* WHAT YOU WILL DO:
a. Answer these from the Flyers article:
(i) By what score did the Flyers beat the Carolina Hurricanes on Saturday?
(ii) Where are the Flyers tied in the league in their share of offensive versus defensive zone starts?
(iii) How old is Sean Couturier?
b. Extract the passage of the Flyers article from "Common sense says" up to and including "aiding those numbers?".

* TEXT BLOCK:
Common sense says that offensive zone starts are a good thing. In the midst of a five-game point streak, the Philadelphia Flyers have seen quite the increase in that department. But who would’ve held out hope that this Flyers defense would be a major factor in aiding those numbers?
A Collective Effort
Saturday’s 5-1 win over the Carolina Hurricanes marked the third straight game the Flyers were over 50 percent in their fraction of offensive versus defensive zone starts. And while that threshold itself doesn’t exclusively lead to an automatic victory, it’s a positive trend for a team that still sits tied at 23rd in the league in that statistic.
Truth be told, it’s been an overall collective effort. Solid forechecking has allowed the opportunistic offense to produce an on-ice shooting percentage above 10 percent in four of their last five games. Given the recent results, the Flyers are seeing the benefits of committing to Craig Berube’s “defense-first” mentality.
“We had to become a better defensive hockey team, and when I say that, it doesn’t mean just sitting back and defending,” said Berube. “Defending starts in the offensive zone, and in my opinion, your forecheck, your reloads, your forwards, all that, your D’s gaps. It’s getting better and better.”
The sudden improvement can be directly correlated with the emergence of Philly’s third line, centered by Sean Couturier. The 22-year-old shutdown forward’s six-game point streak has him oozing with confidence, which is growing with every opportunity.
“As a line, we started to find each other out there on the West Coast trip,” said Couturier. “We’re supporting each other more and creating turnovers on the forecheck. I think as a line, we’re playing a lot better. We’re creating a lot more.”

* INFORMATION PROVIDED:
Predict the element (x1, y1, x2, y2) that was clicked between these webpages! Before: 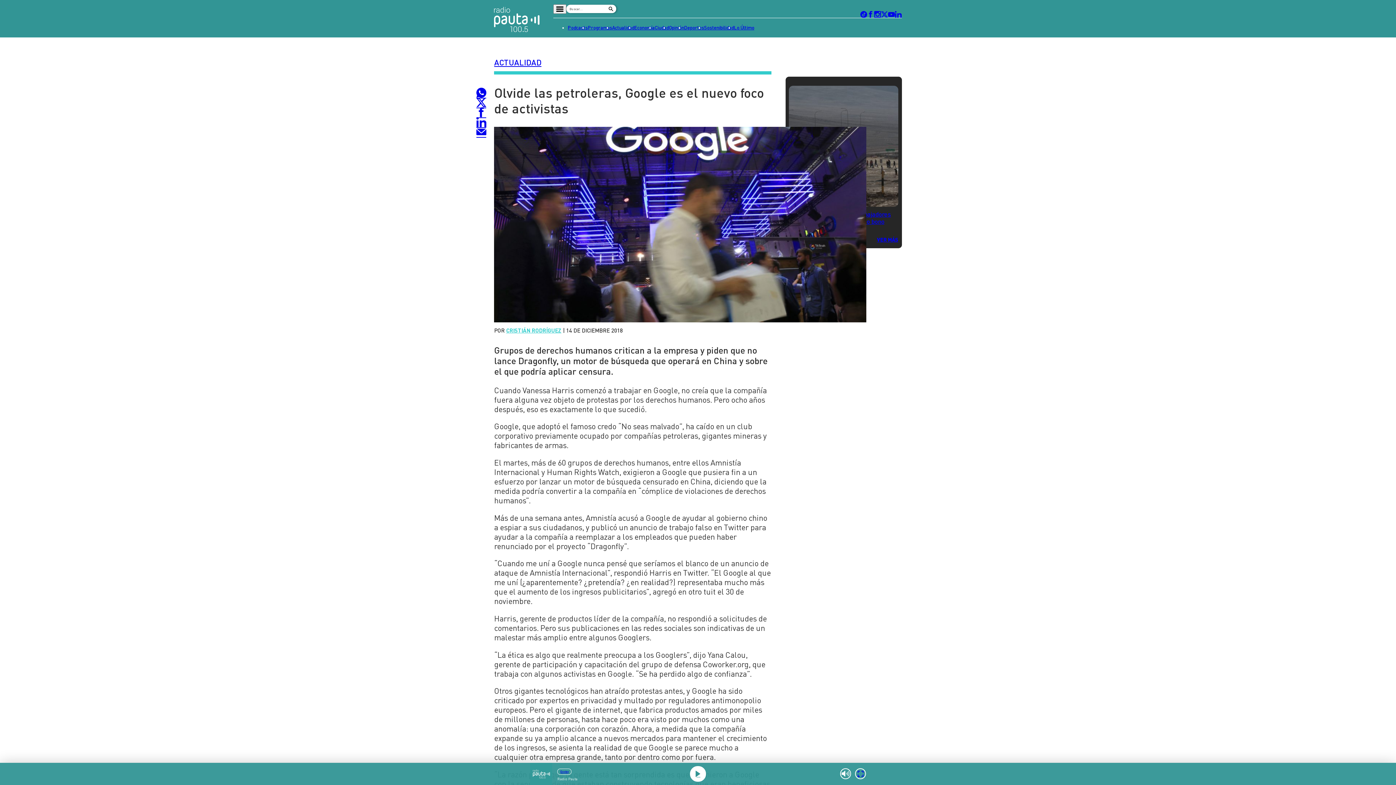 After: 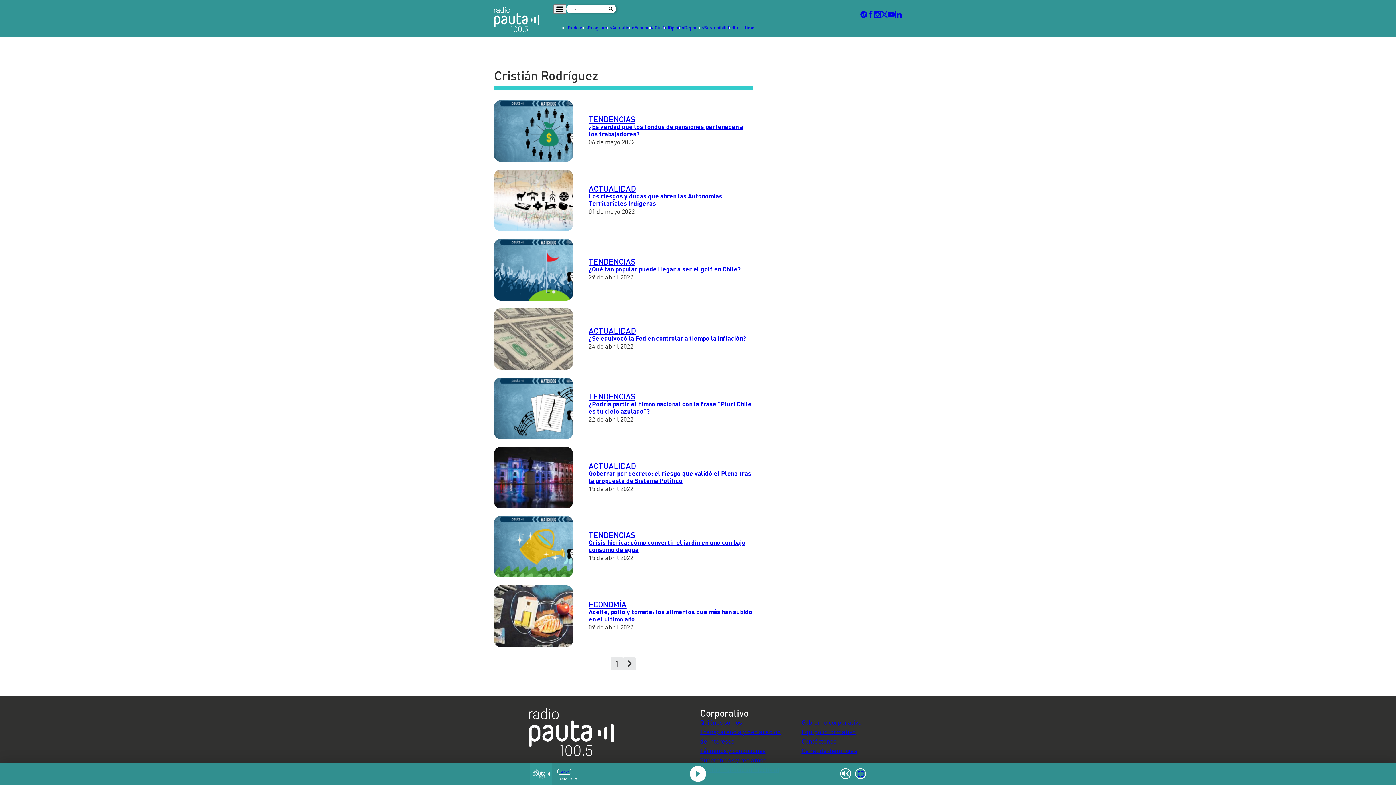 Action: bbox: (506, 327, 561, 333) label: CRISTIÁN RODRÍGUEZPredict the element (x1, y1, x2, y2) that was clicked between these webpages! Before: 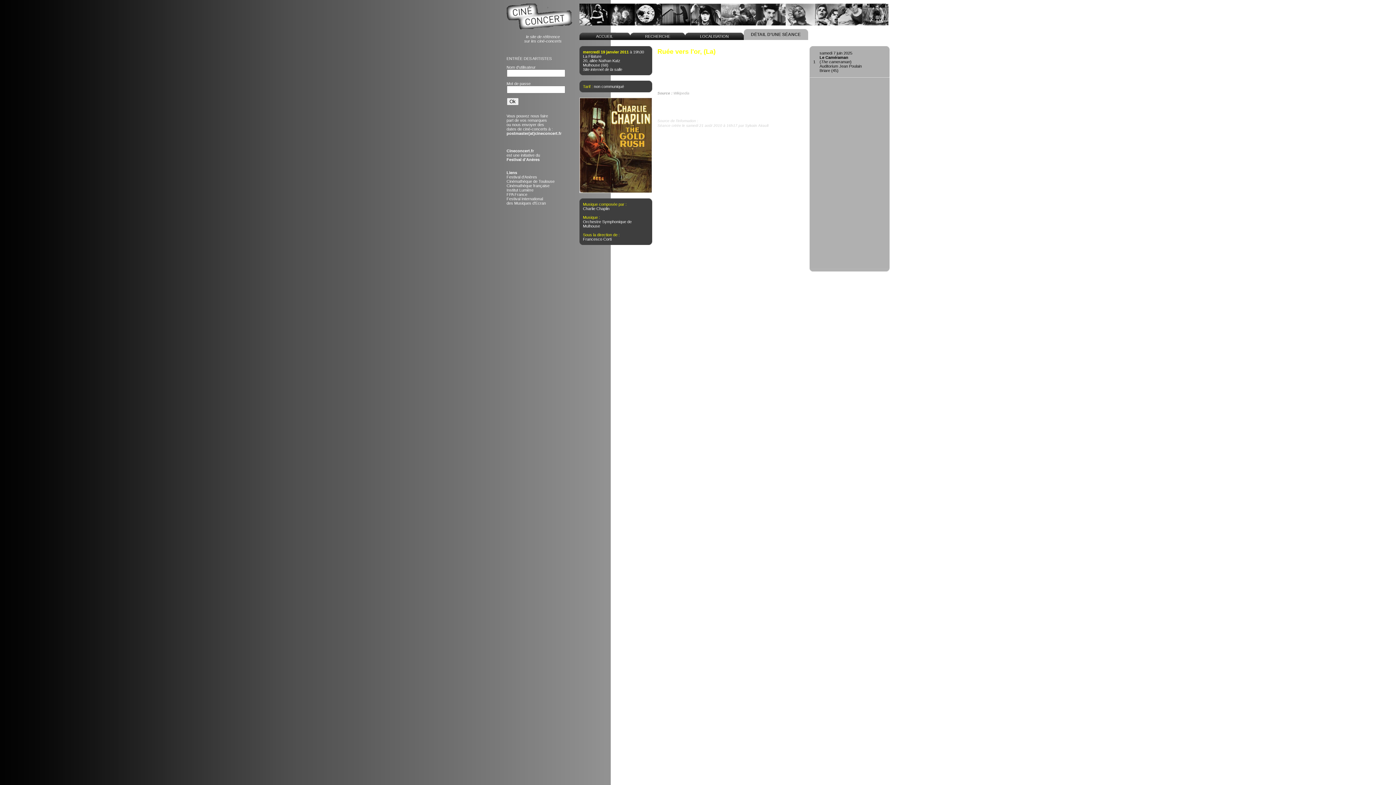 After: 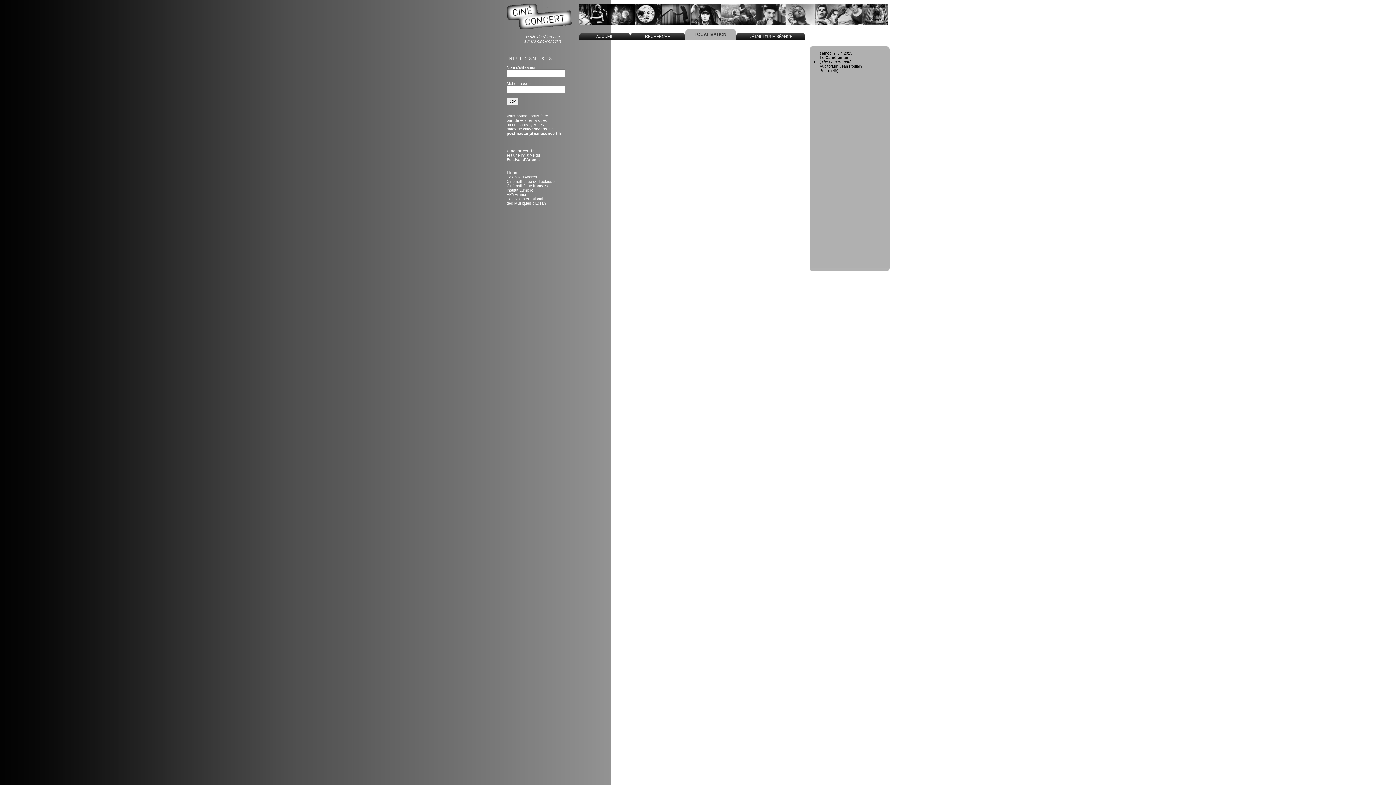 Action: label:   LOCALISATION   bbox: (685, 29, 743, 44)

* COMPLETE ANSWERS:
a.
(i) 5-1
(ii) 23rd
(iii) 22

b.
Common sense says that offensive zone starts are a good thing. In the midst of a five-game point streak, the Philadelphia Flyers have seen quite the increase in that department. But who would’ve held out hope that this Flyers defense would be a major factor in aiding those numbers?